In the event of termination for cause by Hyper Kidz, what is the deadline for paying the liquidated damages?
Hyper_Kidz Franchise · 2024 FDDAnswer from 2024 FDD Document
19.7 Liquidated Damages
Upon termination of this Agreement by us for cause as described in Article 18, you agree to pay to us within fifteen (15) days after the effective date of this Agreement's termination, in addition to the amounts owed hereunder, liquidated damages equal to the average monthly Royalty Fees you paid during the twelve (12) months of operation preceding the effective date of termination multiplied by (a) thirty-six (36), or (b) the number of months remaining in the Agreement had it not been terminated, whichever is lower.

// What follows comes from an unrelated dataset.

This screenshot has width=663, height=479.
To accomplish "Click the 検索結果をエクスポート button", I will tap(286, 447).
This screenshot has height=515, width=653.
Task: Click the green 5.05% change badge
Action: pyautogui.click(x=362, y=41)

The parties hereto acknowledge and agree that it would be impracticable to determine precisely the damages we would incur from this Agreement's termination and the loss of cash flow from Royalty Fees due to, among other things, the complications of determining what costs, if any, we might have saved and how much the Royalty Fees would have grown over what would have been this Agreement's remaining term. The parties hereto consider this liquidated damages provision to be a reasonable, good faith preestimate of those damages.
The liquidated damages provision only covers our damages from the loss of cash flow from the Royalty Fees. It does not cover any other damages, including damages to our reputation with the public and landlords and damages arising from a violation of any provision of this Agreement other than the Royalty Fee section. You and each of your Principals agree that the liquidated damages provision does not give us an adequate remedy at law for any default under, or for the enforcement of, any provision of this Agreement other than the Royalty Fee section.
Source: Item 22 — CONTRACTS (FDD page 52)
What This Means (2024 FDD)
According to Hyper Kidz's 2024 Franchise Disclosure Document, if Hyper Kidz terminates the franchise agreement for cause, the franchisee must pay liquidated damages within fifteen days of the termination date. These liquidated damages are in addition to any other amounts the franchisee owes Hyper Kidz.
The liquidated damages are calculated based on the average monthly royalty fees paid by the franchisee during the twelve months before termination. This average is then multiplied by either 36 or the number of months remaining in the franchise agreement, whichever is lower. This calculation aims to compensate Hyper Kidz for the anticipated loss of royalty fees due to the early termination of the agreement.
The FDD specifies that this liquidated damages provision is specifically designed to address the loss of cash flow from royalty fees. It does not cover other potential damages Hyper Kidz might incur, such as harm to its reputation or losses resulting from violations of the franchise agreement beyond the royalty fee section. Hyper Kidz retains the right to pursue additional legal remedies for defaults or enforcement of provisions beyond the royalty fee section, indicating that the liquidated damages are not considered a fully adequate remedy for all possible breaches.